Todos os partidos votaram a favor à exceção do Chega, que se absteve.
O parlamento aprovou esta sexta-feira a eliminação da punição de vítimas de tráfico e da criação da figura do coordenador nacional antitráfico de seres humanos.
Os deputados votaram um documento que substituiu aquele que foi inicialmente apresentado pelo Governo, uma vez que contou com várias alterações propostas pelo Livre e pelo PSD durante a sua discussão na Comissão de Assuntos Constitucionais, Direitos, Liberdades e Garantias.
À exceção do Chega, que votou pela abstenção, os restantes partidos votaram a favor do texto que resulta de uma diretiva da União Europeia.
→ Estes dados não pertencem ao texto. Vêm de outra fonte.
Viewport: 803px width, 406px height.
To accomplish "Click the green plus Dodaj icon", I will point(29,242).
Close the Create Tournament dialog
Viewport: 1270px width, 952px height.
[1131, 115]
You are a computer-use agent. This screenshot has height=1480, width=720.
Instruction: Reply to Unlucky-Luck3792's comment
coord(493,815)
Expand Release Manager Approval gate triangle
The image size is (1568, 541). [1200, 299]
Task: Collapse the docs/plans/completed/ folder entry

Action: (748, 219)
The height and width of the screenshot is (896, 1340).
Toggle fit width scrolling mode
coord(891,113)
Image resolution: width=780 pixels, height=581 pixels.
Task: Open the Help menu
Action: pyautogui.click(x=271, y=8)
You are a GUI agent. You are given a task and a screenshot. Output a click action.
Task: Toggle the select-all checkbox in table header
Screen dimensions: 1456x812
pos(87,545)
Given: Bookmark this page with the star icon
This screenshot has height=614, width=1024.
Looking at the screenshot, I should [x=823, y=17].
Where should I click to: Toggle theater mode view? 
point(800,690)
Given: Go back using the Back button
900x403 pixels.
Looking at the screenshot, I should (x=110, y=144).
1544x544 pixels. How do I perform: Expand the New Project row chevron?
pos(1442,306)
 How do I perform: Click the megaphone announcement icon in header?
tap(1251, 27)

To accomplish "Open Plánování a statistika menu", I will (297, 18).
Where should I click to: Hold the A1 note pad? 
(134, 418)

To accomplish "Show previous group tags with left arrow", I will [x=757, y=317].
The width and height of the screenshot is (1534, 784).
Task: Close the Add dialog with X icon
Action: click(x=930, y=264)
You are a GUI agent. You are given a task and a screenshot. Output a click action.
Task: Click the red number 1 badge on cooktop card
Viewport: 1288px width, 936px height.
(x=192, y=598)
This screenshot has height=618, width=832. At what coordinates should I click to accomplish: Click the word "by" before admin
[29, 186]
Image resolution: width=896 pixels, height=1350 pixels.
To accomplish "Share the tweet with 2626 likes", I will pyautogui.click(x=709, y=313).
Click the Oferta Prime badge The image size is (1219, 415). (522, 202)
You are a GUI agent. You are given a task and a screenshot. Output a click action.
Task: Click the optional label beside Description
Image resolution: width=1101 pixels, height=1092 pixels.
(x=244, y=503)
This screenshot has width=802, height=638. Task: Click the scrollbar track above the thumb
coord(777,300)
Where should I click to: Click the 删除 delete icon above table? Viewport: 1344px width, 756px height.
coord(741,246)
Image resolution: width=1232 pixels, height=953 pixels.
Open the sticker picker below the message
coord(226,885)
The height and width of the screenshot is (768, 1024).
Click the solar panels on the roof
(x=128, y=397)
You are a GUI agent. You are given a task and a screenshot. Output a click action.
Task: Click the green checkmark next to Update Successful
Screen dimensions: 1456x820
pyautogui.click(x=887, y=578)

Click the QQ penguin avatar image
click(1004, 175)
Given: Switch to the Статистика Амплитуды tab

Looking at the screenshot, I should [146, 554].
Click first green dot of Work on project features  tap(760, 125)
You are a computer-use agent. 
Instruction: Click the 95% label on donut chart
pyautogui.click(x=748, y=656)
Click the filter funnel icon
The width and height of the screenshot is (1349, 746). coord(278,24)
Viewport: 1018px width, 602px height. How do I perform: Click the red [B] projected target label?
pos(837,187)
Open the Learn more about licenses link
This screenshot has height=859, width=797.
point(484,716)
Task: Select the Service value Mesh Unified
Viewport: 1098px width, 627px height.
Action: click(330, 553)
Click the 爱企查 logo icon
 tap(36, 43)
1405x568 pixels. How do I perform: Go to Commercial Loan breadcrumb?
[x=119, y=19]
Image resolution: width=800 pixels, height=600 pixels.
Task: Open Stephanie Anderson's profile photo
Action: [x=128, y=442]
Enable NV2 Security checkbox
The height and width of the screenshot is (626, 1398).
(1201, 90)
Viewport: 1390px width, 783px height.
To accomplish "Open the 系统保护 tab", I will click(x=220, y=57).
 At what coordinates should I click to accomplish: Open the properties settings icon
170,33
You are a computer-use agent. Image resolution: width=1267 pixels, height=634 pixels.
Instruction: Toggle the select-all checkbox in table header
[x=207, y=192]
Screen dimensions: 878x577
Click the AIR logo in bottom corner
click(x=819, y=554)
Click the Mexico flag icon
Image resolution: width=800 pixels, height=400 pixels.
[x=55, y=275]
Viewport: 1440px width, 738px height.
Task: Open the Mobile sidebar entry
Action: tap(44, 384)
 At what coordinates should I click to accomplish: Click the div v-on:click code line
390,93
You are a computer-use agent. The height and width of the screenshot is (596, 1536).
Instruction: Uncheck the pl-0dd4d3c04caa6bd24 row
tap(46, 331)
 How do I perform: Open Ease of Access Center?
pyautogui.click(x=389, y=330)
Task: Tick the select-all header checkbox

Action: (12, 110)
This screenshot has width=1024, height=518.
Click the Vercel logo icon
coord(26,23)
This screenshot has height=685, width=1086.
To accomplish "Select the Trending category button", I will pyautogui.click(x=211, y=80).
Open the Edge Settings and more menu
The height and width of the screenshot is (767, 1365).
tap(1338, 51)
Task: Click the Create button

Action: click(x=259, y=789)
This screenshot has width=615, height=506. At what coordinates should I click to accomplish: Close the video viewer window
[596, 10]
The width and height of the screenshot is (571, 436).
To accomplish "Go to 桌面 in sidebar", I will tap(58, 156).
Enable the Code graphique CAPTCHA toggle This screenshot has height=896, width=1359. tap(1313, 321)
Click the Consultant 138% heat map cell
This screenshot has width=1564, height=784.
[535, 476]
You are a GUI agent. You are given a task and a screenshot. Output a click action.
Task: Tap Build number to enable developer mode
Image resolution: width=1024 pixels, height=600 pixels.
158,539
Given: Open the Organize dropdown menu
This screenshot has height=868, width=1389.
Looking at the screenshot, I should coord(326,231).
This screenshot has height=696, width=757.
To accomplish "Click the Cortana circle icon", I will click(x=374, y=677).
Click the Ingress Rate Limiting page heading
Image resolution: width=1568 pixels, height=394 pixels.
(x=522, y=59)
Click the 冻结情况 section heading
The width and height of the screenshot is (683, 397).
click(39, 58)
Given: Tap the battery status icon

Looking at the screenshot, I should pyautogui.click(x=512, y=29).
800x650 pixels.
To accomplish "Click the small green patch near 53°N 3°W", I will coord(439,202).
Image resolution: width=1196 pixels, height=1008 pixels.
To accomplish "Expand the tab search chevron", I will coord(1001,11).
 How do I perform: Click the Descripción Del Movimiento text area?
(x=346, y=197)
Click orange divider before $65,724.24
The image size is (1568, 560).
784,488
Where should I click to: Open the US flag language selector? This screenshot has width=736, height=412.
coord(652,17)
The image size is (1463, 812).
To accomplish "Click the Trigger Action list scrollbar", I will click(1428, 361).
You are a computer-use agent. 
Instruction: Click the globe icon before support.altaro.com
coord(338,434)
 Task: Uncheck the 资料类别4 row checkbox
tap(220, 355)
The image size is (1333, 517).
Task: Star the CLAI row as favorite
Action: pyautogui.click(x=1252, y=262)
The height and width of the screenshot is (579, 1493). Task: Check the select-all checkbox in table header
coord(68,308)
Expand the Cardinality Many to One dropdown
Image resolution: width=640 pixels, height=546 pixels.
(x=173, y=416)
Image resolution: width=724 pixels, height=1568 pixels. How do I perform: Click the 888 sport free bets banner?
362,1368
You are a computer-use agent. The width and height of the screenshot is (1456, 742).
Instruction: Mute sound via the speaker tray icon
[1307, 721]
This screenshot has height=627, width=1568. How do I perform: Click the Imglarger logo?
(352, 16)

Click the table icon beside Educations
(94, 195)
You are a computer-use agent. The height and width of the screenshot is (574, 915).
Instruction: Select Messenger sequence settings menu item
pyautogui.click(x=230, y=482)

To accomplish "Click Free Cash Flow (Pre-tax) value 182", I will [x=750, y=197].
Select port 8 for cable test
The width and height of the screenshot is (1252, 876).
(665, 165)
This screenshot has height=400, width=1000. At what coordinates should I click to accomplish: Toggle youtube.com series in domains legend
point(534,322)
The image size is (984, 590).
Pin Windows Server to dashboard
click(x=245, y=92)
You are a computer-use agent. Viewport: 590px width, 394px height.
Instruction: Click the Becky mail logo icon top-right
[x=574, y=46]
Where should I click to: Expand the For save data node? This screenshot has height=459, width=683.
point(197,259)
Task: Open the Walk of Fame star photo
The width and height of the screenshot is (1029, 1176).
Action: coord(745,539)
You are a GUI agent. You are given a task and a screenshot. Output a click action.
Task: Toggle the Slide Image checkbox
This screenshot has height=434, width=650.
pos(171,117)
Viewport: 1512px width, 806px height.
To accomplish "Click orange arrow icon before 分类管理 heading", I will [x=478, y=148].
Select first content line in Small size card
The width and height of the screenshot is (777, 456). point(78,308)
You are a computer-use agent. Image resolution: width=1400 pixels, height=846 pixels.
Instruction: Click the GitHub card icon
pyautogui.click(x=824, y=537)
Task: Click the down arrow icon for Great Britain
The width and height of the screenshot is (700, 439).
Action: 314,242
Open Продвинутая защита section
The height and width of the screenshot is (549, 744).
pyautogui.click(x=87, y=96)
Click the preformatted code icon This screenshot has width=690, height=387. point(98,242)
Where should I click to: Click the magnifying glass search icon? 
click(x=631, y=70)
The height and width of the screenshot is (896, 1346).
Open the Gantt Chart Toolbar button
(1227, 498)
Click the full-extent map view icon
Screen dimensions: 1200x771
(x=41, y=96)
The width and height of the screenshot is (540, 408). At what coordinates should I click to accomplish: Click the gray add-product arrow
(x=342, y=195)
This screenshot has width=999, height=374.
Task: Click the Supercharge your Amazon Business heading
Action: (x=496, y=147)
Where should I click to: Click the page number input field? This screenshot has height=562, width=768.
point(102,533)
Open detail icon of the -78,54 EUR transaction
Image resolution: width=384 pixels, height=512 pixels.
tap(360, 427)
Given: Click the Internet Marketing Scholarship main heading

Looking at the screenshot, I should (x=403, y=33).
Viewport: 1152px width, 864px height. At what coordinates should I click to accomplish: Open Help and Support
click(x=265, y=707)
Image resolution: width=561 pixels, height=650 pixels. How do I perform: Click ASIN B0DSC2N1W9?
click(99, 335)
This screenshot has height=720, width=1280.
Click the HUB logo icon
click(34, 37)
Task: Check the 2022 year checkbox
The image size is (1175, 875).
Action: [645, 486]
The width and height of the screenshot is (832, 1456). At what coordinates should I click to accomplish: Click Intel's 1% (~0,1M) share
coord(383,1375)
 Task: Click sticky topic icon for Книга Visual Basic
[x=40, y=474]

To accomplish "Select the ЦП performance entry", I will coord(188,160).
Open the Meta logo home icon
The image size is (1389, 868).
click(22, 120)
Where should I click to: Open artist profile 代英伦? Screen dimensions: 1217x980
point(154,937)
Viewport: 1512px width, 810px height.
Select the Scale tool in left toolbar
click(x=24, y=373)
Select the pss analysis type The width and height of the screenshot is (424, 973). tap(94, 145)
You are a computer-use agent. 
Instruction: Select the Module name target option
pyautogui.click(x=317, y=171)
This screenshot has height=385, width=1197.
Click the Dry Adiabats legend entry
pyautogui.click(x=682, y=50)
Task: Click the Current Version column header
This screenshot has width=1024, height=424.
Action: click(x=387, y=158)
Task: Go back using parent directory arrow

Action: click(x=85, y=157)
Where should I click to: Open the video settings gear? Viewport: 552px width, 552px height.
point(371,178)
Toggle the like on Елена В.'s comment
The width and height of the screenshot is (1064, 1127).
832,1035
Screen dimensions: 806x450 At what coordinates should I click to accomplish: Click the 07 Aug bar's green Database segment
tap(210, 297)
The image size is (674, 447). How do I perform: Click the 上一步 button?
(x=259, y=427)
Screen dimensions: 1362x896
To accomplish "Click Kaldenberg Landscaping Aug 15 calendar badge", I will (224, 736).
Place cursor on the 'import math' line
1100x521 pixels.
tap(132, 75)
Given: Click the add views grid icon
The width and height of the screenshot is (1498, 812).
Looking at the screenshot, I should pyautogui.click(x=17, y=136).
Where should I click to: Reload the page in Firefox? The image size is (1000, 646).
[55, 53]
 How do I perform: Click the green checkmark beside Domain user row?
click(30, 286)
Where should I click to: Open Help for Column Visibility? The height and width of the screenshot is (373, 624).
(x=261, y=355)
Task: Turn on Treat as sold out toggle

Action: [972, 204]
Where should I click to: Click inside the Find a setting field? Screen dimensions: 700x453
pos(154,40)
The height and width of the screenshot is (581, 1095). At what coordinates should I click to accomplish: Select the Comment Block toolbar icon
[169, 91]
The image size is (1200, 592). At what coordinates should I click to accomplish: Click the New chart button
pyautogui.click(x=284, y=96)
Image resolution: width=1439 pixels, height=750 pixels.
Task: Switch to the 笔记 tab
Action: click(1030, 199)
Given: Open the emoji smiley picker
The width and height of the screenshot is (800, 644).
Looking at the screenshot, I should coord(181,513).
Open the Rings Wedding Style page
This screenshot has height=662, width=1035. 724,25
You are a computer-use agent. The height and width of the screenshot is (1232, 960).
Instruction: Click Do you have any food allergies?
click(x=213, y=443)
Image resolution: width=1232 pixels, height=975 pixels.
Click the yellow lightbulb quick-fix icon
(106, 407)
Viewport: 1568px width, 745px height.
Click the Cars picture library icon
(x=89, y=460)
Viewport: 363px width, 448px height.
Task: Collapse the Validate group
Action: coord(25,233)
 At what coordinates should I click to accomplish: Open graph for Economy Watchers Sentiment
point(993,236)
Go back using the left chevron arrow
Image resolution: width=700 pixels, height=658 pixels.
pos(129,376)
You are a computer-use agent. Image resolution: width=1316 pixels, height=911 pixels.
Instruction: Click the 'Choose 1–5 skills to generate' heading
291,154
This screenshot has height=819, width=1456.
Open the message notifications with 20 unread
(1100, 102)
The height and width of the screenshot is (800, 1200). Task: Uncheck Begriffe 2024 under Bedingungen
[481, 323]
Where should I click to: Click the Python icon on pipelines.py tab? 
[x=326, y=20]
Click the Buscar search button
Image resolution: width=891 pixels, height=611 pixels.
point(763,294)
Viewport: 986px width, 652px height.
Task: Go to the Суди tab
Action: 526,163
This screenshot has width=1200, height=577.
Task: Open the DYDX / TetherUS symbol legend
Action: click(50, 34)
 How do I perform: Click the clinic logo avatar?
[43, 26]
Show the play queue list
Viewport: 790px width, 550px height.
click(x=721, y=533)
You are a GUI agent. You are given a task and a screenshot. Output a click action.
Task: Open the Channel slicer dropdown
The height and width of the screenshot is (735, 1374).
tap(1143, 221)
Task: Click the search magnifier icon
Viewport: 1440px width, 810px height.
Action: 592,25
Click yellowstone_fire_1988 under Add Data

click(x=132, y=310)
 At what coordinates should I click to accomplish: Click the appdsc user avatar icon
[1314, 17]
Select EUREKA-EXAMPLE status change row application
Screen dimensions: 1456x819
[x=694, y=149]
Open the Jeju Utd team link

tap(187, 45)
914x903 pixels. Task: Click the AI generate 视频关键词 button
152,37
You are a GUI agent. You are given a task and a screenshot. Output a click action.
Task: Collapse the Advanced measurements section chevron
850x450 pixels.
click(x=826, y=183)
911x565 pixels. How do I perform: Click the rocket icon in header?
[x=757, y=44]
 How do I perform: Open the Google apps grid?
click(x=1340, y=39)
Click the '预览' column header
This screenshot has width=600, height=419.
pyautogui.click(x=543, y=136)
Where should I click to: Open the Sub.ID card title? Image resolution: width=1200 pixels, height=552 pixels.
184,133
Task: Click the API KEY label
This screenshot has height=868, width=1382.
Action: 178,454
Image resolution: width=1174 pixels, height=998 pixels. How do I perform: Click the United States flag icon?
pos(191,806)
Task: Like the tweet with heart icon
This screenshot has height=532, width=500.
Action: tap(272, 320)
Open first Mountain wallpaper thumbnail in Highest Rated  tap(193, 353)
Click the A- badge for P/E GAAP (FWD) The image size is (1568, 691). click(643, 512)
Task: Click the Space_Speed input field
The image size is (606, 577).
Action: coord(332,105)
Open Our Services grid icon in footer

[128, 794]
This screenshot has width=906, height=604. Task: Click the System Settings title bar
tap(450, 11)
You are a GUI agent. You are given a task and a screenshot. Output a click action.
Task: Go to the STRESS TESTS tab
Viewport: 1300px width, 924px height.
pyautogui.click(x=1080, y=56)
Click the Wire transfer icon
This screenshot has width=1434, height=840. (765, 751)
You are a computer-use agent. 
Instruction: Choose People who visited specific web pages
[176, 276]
Segundo a proposta de lei aprovada esta sexta-feira, que prevê uma alteração ao Código Penal, "não são puníveis os atos ilícitos praticados por vítimas de tráfico de seres humanos quando a sua participação nesses atos tenha sido consequência direta de estarem submetidas" a formas de exploração como a exploração sexual e do trabalho, a mendicidade, a escravidão, a extração de órgãos, a exploração de gestação de substituição, de casamento forçado ou da adoção ilegal.
Um dos objetivos desta alteração é, segundo a proposta inicial entregue pelo Governo, "incentivar as vítimas de tráfico a denunciarem o crime ou a procurarem apoio".
Além da alteração ao Código Penal, será criada a figura de coordenador nacional antitráfico de seres humanos que, como explicou o Ministério da Justiça em comunicado enviado na altura da aprovação em Conselho de Ministros, será "designado pelo membro do Governo responsável pela área da cidadania e da igualdade".
As funções desta figura de coordenador passarão por, acrescentou o gabinete liderado por Rita Alarcão Júdice, "promover e coordenar programas de combate ao tráfico, acompanhar as tendências do fenómeno e os resultados das medidas implementadas, e recolher estatísticas em articulação com a Comissão para a Cidadania e a Igualdade de Género, o Observatório do Tráfico de Seres Humanos e a rede de apoio e proteção às vítimas".
Na discussão que aconteceu em junho no parlamento a propósito desta proposta, os partidos reconheceram a necessidade da transposição da diretiva, mas alguns apontaram a falta de meios como um obstáculo.
Também esta sexta-feira, a Assembleia da República aprovou o texto de substituição da proposta apresentada pelo Governo que transpõe outra diretiva relacionada com a prova eletrónica, com alterações do PS e do PSD, que contou com os votos contra do Livre, PCP e Bloco de Esquerda e com a abstenção do Chega.